RFM Analysis Myth #1: Lead scoring is outdated or ineffectual
If you’ve been in the marketing realm long enough, I’m sure you’ve heard this phrase: “We should all be trying to sell to everyone that hits our website!”
The reality is that this is far from the truth, and extremely difficult to scale cost-effectively.
Loads of research shows that getting to leads in a timely fashion increases the likelihood of winning that deal dramatically, that’s true. What gets glossed over is that this is only true if we are talking about a legitimate sales lead who is significantly down the path to purchase.
In fact, according to Forrester, 60 percent of B2B buyers are only ready to talk to a salesperson once they’ve done their research and are well into their buyer’s journey.
Many marketers succumb to the “every visitor is a customer” pressure, so everything becomes a lead resulting in only 27% becoming qualified.
It isn’t that lead scoring is a waste of time, but faulty lead scoring models can wreak havoc on your projected revenue.
RFM Analysis Myth #2: MQL’s aren’t worth the sales teams time
MQL’s (or Marketing Qualified Leads) get ignored because sales teams don’t trust marketing. You’ve probably heard this said before too; it’s a huge part of the reason where there exists an air of tension between the marketing and sales teams.
After all, why should the sales team spend their hard-earned time calling every lead when only 30% of the people are ready to buy?
Research by InsideView found that Sales Reps consistently ask for “better quality leads” and ideally more of them from their marketing teams.
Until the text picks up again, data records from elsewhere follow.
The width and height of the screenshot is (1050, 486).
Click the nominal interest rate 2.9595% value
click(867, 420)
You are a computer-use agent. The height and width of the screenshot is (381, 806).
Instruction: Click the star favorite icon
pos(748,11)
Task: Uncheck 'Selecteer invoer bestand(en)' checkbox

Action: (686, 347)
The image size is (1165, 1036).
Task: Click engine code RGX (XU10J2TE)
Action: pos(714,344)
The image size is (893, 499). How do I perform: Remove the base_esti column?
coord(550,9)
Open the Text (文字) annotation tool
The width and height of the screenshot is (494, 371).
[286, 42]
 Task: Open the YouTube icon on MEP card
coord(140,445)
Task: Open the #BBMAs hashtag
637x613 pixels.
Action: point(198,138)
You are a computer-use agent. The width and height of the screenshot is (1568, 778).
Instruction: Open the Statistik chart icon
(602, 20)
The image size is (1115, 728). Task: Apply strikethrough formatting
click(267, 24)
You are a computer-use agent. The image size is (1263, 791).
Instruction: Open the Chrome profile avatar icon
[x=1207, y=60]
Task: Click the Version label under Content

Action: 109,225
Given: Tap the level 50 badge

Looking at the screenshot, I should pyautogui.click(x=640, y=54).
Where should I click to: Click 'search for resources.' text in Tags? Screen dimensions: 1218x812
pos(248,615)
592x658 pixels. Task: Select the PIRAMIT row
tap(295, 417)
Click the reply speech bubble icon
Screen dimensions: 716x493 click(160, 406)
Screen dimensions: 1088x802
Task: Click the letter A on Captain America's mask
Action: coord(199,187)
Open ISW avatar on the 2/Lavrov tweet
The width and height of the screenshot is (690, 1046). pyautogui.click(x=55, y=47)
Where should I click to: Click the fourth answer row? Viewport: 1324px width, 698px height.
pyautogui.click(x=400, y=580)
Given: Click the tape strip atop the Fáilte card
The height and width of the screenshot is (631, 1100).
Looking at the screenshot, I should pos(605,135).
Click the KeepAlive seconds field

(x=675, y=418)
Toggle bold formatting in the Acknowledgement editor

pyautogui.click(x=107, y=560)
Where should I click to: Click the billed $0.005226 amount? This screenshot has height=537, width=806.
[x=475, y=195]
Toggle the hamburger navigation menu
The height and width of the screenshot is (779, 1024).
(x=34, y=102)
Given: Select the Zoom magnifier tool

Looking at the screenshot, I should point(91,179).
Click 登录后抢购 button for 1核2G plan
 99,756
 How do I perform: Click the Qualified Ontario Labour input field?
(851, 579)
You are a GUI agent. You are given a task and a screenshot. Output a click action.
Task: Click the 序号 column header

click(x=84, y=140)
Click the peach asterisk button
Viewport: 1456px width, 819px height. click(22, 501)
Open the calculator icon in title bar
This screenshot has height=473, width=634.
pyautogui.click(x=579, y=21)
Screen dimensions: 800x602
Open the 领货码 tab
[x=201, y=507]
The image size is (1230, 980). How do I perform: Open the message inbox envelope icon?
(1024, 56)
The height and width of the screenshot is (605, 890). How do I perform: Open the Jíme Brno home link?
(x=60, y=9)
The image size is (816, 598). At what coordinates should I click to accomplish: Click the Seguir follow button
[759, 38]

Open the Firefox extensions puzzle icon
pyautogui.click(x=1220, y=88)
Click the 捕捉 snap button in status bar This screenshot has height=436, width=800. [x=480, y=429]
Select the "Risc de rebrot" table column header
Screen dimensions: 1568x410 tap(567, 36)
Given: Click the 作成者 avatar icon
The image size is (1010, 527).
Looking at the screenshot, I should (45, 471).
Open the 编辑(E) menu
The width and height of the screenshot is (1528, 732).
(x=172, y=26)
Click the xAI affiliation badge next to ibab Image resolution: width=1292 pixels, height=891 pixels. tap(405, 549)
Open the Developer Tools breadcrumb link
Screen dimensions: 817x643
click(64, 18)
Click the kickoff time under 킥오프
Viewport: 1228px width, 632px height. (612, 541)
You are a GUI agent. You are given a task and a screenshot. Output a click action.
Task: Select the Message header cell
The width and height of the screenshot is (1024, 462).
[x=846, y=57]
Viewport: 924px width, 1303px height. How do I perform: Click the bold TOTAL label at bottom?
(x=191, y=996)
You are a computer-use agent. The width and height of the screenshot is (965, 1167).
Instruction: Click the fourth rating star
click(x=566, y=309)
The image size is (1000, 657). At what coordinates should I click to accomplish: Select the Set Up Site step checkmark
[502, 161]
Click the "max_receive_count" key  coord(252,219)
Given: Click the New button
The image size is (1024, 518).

When you consider that companies that use lead scoring to qualify leads see a 77% greater marketing ROI but only 44% of companies use lead scoring systems, it’s not hard to see why.
If you take this information into account, it’s not hard to understand why Marketing and Sales alignment is a consistent board room topic.
RFM Analysis Myth #3: If we don’t get in front of our leads first, then we’ve already lost
If the fact that the vast majority of your future customers are on a twisting and turning buying journey or that most don’t want to engage with a representative as their primary source of information has not convinced you that identifying intent is crucial to selling more and better deals, maybe some more facts will.
How about the fact that 76% of sales emails never get opened (TOPO) or that nurtured leads are 20% more likely to purchase (DemandGen Report) and make purchases that are 47% larger (The Annuitas Group).
Timing is everything, but making sure you are timing the right thing is step 1 – engaging with your real future customers should be your main goal.
How Do I Apply RFM Analysis to My Business?
So what does it look like to apply the principles of RFM to your B2B business? Well, at a minimum it looks like this:
- Identify the most common combination of behaviors and attributes of your ideal customers
- Make sure that both sales and marketing agree with your definition of “ideal customer” and their identifiers
- Apply Recency and Frequency scores to all the trackable behaviors identified
- Validate the predictive value of those identifiers by looking at data broken out by won vs. lost and elapsed time
If you’ve found meaningful clusters and are confident with your definition of an ideal customer, you have the building blocks of an RFM inspired scoring model.
The big challenge we alluded to above, and one of Breadcrumbs’ main differences, is that baking in Recency and Frequency into scoring models using traditional tools is tough.
Hard doesn’t mean impossible, so don’t let it discourage you. Use the tips and tricks you found in this article to create the model best suited for you and your business.